▶ [Text]:

Proposed Language for Hyperlinked Files

Proposed Language for Hyperlinked Files in ESI Protocols: eDiscovery Trends

Beware of geeks bearing “gifts”, even in the holiday season! Here is my attempt at proposed language for hyperlinked files in ESI protocols!

Over the past few months, I’ve written several posts regarding the issue of hyperlinked files as “modern attachments”, including previous case law (here and here), five proposed assumptions to simplify the debate, the primary argument for treating hyperlinked files as modern attachments, and a new Google feature that supports exporting of hyperlinked files from Vault linked via Gmail.

With all that in mind, it’s time to take a leap of faith! So, I have proposed language for hyperlinked files that could be added into an ESI protocol.

Advertisement
eDiscovery Assistant

My goal was to propose language that addresses the need to produce the relevant information, but in a way that attempts to appropriately limit the scope of hyperlinked files being produced. I would envision this language appearing after language in an ESI protocol that addresses parent-child relationships to set the parameters, but I have not proposed that the hyperlinked files must be treated as “children” to parent emails or other communications and have not used the phrase “modern attachments”. The goal is to simply provide the ability for the requesting party to reasonably get to files that are hyperlinked within those communications and understand the relationship between the communications and the hyperlinked files.

Here’s the proposed language for hyperlinked files (embedded numbers are to illustrate points below and wouldn’t be included in the actual text):

Hyperlinked Files. Hyperlinked files (1) within any responsive email or other collaborative communication within the possession, custody and control (2) of the producing party will be produced and cross-referenced to the communications from which they are linked, either by treating them as a parent-child relationship or via metadata that identifies the link between the communication and the hyperlinked file. For any hyperlinked files that are no longer available, the producing party will provide an exception report to identify those files (3). If the exact version of any hyperlinked file is no longer available, the producing party will produce the closest available version of that file after the date/time of the exact version. If the producing party is unable to meet any of these requirements due to technical challenges, it will request to meet and confer with the requesting party to discuss alternatives that will be proportional to the needs of the case. (5)

What do the numbers represent? They represent the assumptions that I proposed back in this post. As a reminder, they are:

Advertisement
Nextpoint
  1. The issue relates only to hyperlinked files, not all hyperlinks.
  2. Those hyperlinked files must be in the “possession, custody or control” of the responding party.
  3. A file that no longer exists can’t be produced.
  4. Hyperlinked files should still be produced if they are deemed to be responsive.
  5. Discovery of hyperlinked files must be both relevant and proportional.

As you can see, production is limited to hyperlinked files (1) in the “possession, custody or control” (2) of the responding party, there’s an out (with accountability) for files that no longer exist (3), and an option to meet and confer to discuss barriers that may keep production from being proportional (5). The versioning issue is addressed in the only reasonable way I can think of – produce the closest version to the one sent if the exact version isn’t available.

What about #4? These files should still be produced stand-alone if they’re responsive, but if they’re not linked to a responsive message, there is no need to identify that relationship, so it doesn’t figure into the language above, which focuses on hyperlinked files to responsive messages only.

Hopefully, this language represents a reasonable approach that balances the need for producing relevant information while also providing allowances for some of the difficulties in doing so when it comes to hyperlinked files. For it to work, parties need to be reasonable and cooperate – just like with any other discovery issue.

▶ [Set problem 1]:
In the records, take the part that opens with the line containing "Expand the Primärfarben dropdown" and runs through the end of the records, both ends included. Write out only those lines, requests included, with every coordinate in the answers multiplied by 1.7 and rounded to a whole number, halves rounding up, and leave the pictures out.

▶ [Supplied material]:
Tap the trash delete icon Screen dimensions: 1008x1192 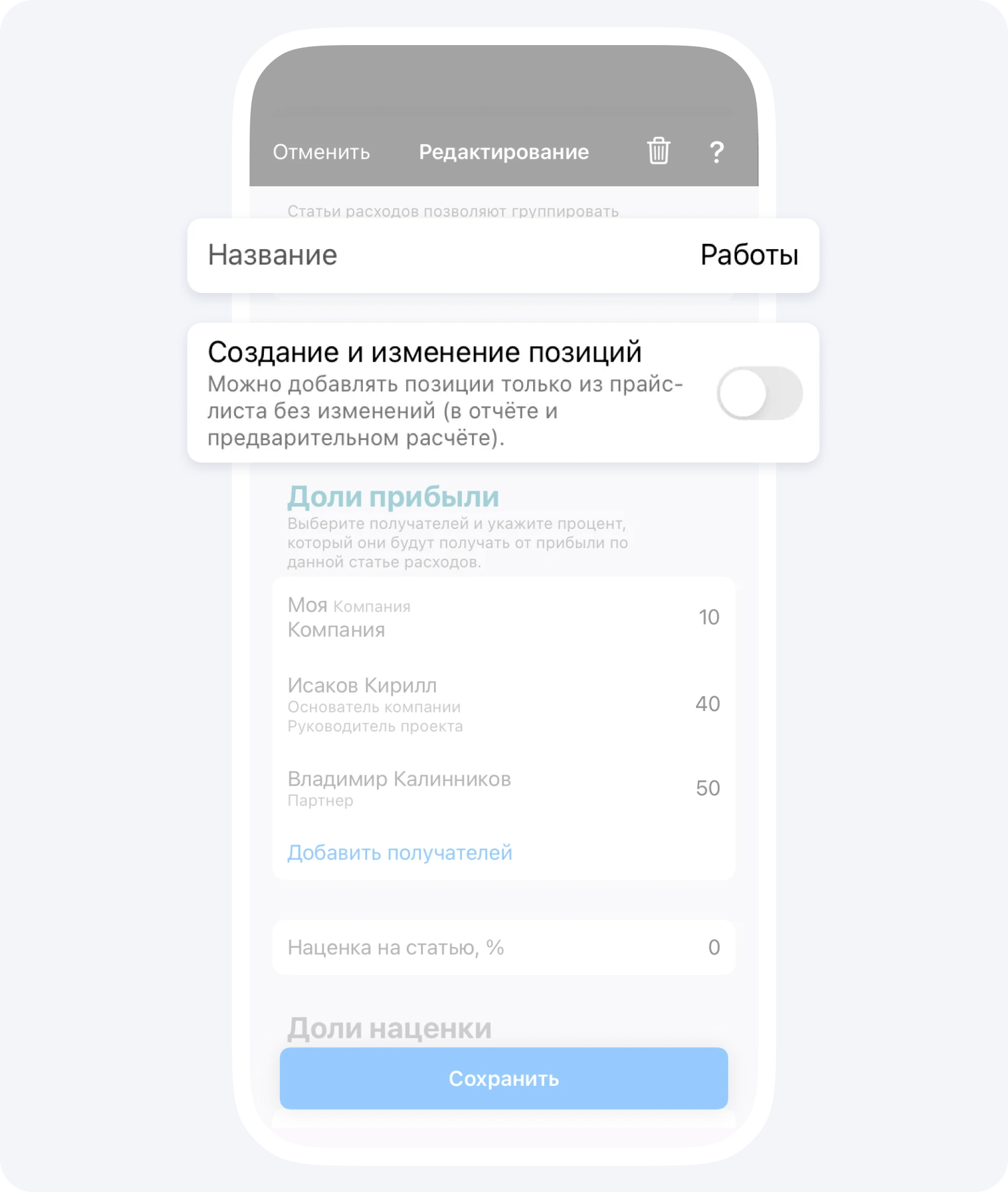658,151
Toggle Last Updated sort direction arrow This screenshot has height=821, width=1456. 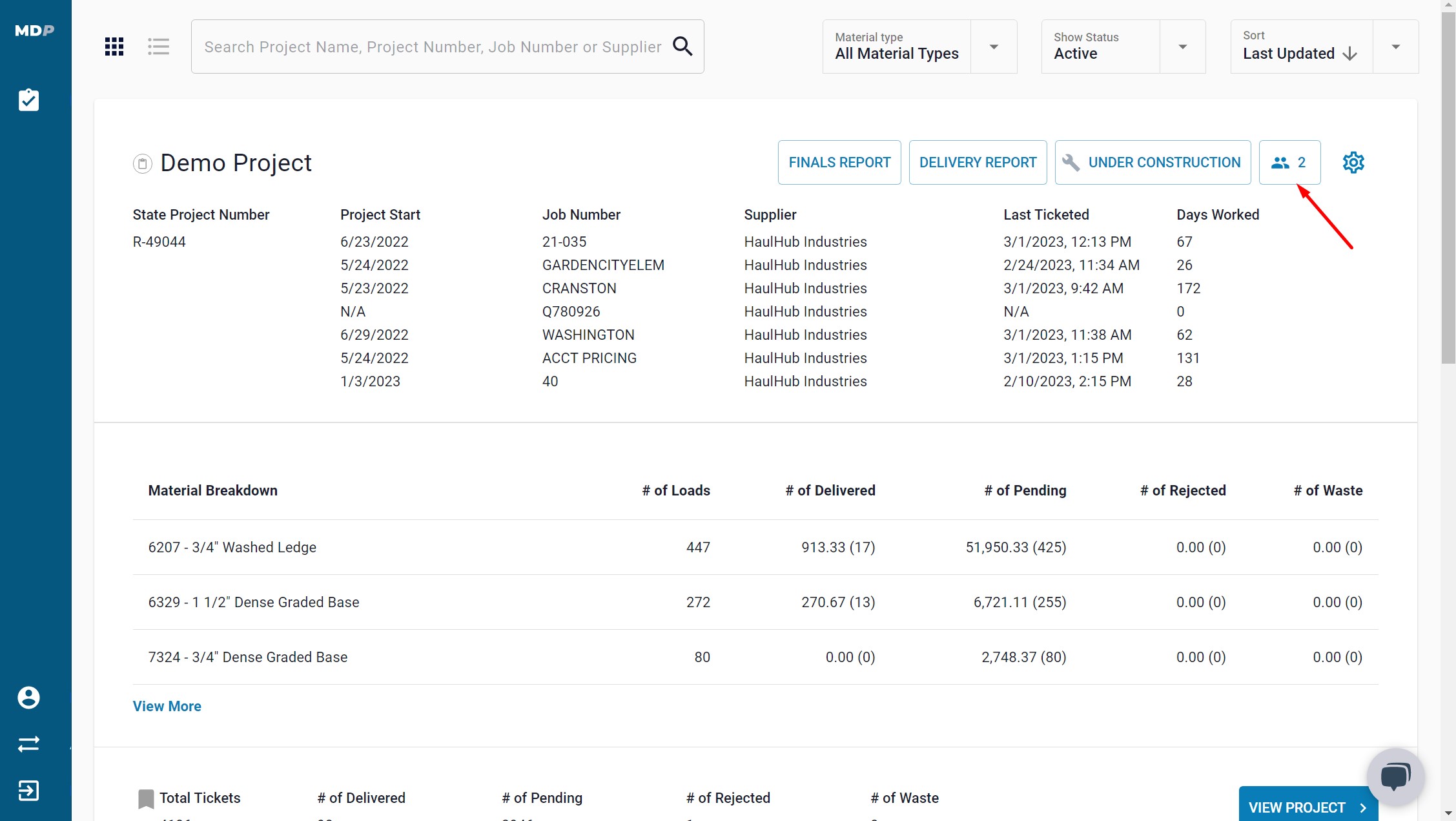click(x=1349, y=54)
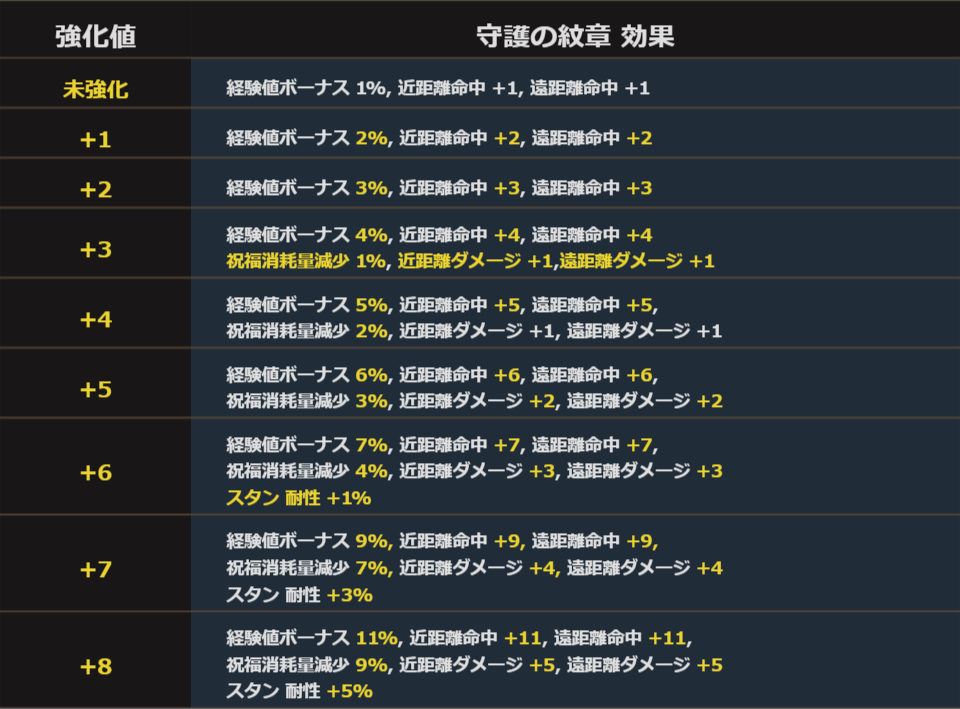Click the 経験値ボーナス 2% effect line

(x=439, y=138)
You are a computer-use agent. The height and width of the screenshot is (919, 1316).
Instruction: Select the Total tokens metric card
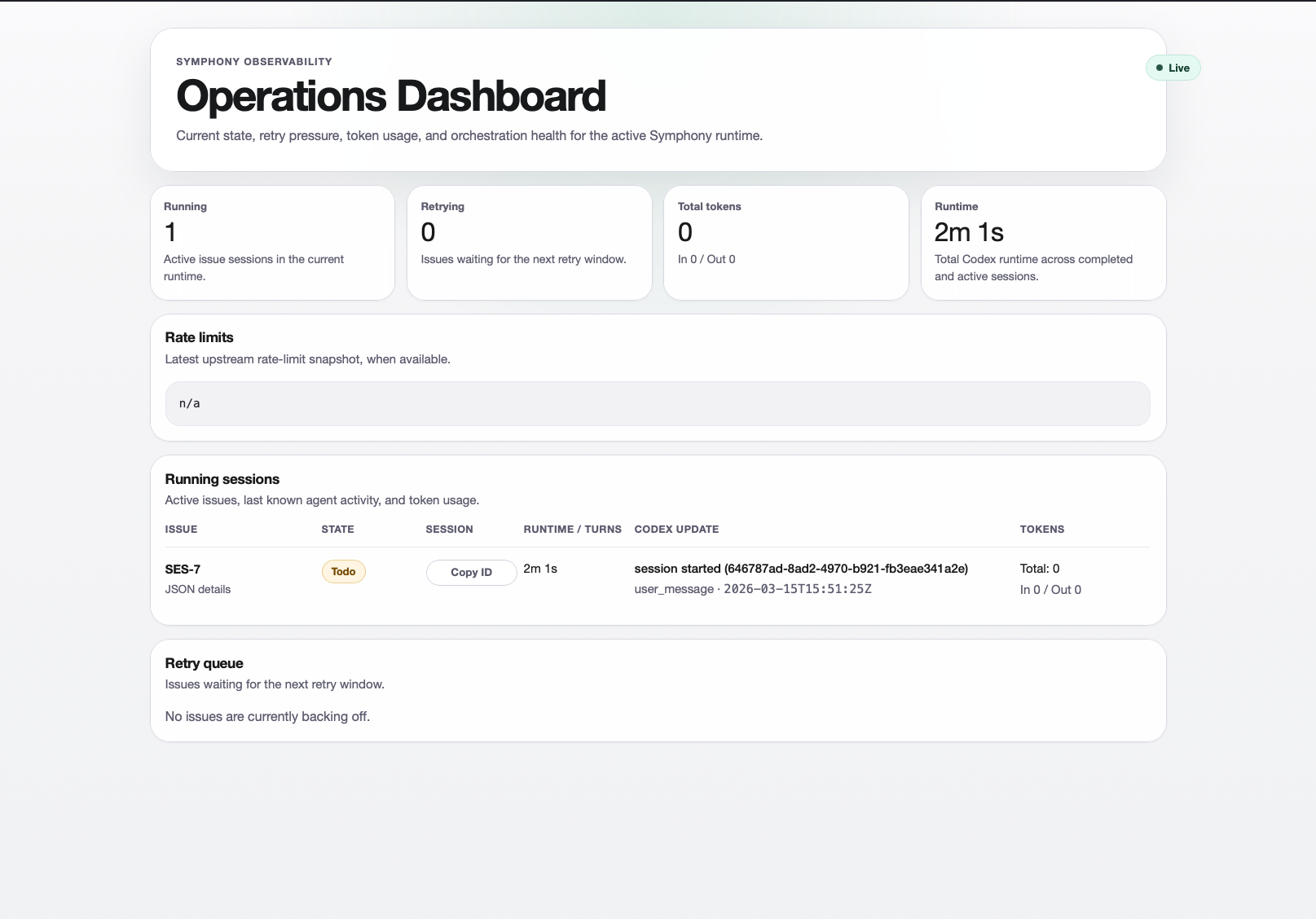tap(786, 242)
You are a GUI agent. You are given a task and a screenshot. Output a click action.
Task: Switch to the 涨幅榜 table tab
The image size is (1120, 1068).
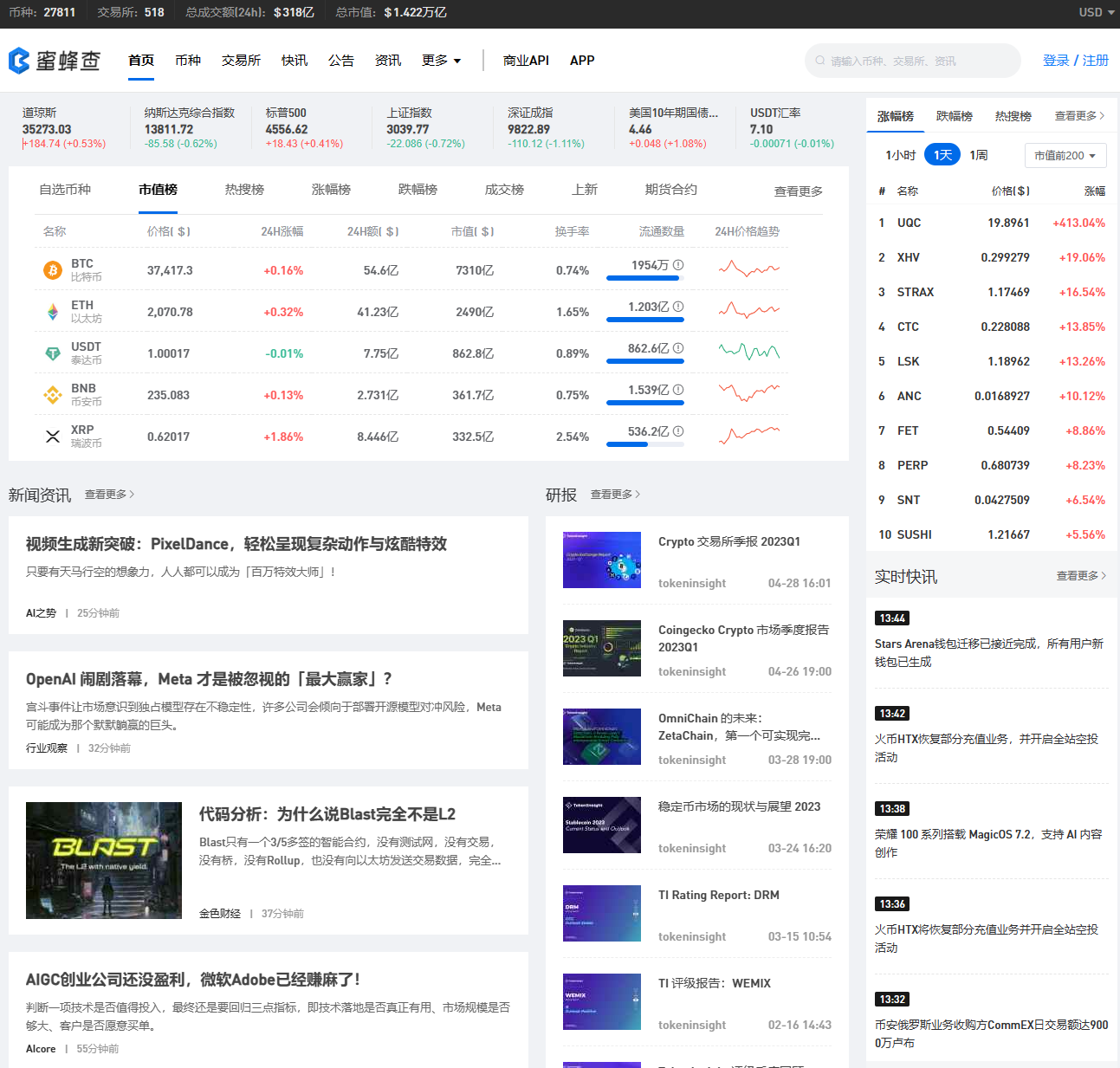pyautogui.click(x=331, y=190)
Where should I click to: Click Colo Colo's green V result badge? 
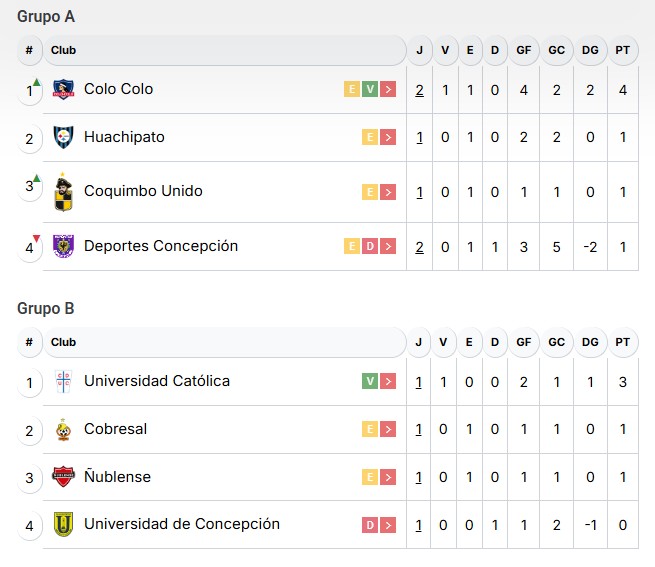370,90
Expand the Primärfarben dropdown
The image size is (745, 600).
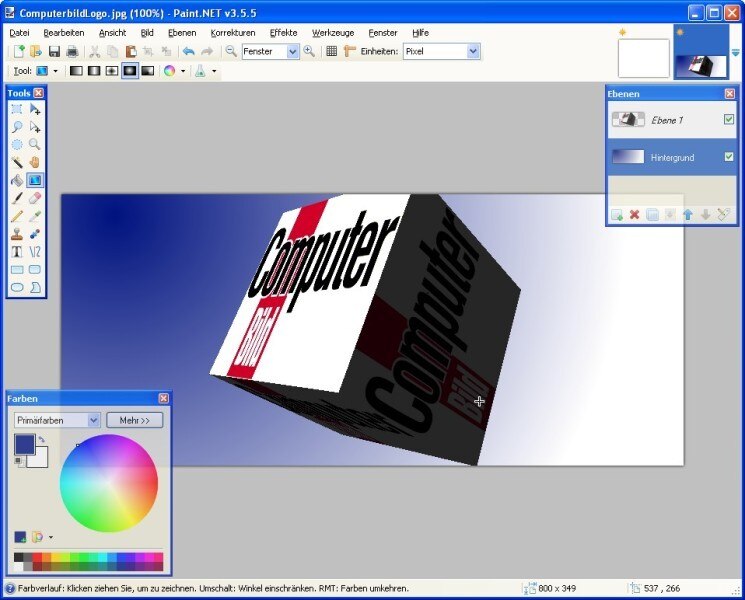coord(94,421)
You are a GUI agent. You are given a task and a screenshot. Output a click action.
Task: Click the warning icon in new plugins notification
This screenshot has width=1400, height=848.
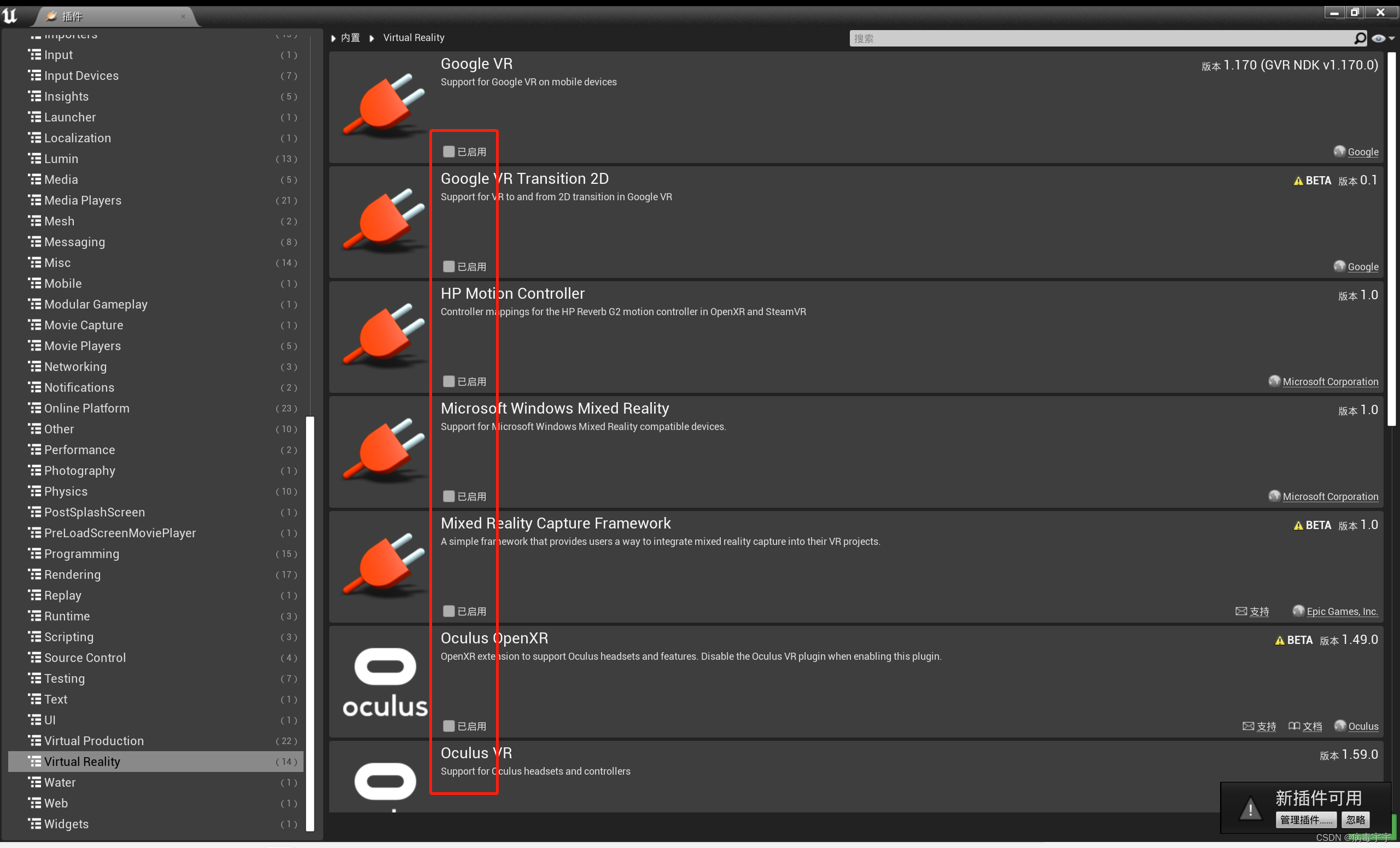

▶ [Set problem 2]:
Using the text on hyperlinked files, decide whether each statement below agrees with it. Answer yes or no for each, and quote the deciding words exactly.
(a) The proposed language uses the phrase "modern attachments."
(b) If the exact version of a hyperlinked file is no longer available, the producing party will produce the closest available version after the date/time of the exact version.
(c) The embedded numbers would be included in the actual text of the protocol.

▶ [Written reply 1]:
Expand the Primärfarben dropdown
The image size is (745, 600).
coord(160,716)
You are a GUI agent. You are given a task and a screenshot. Output a click action.
Task: Click the warning icon in new plugins notification
This screenshot has width=1400, height=848.

▶ [Written reply 2]:
(a) No: "have not used the phrase “modern attachments”"
(b) Yes: "the producing party will produce the closest available version of that file after the date/time of the exact version"
(c) No: "embedded numbers are to illustrate points below and wouldn’t be included in the actual text"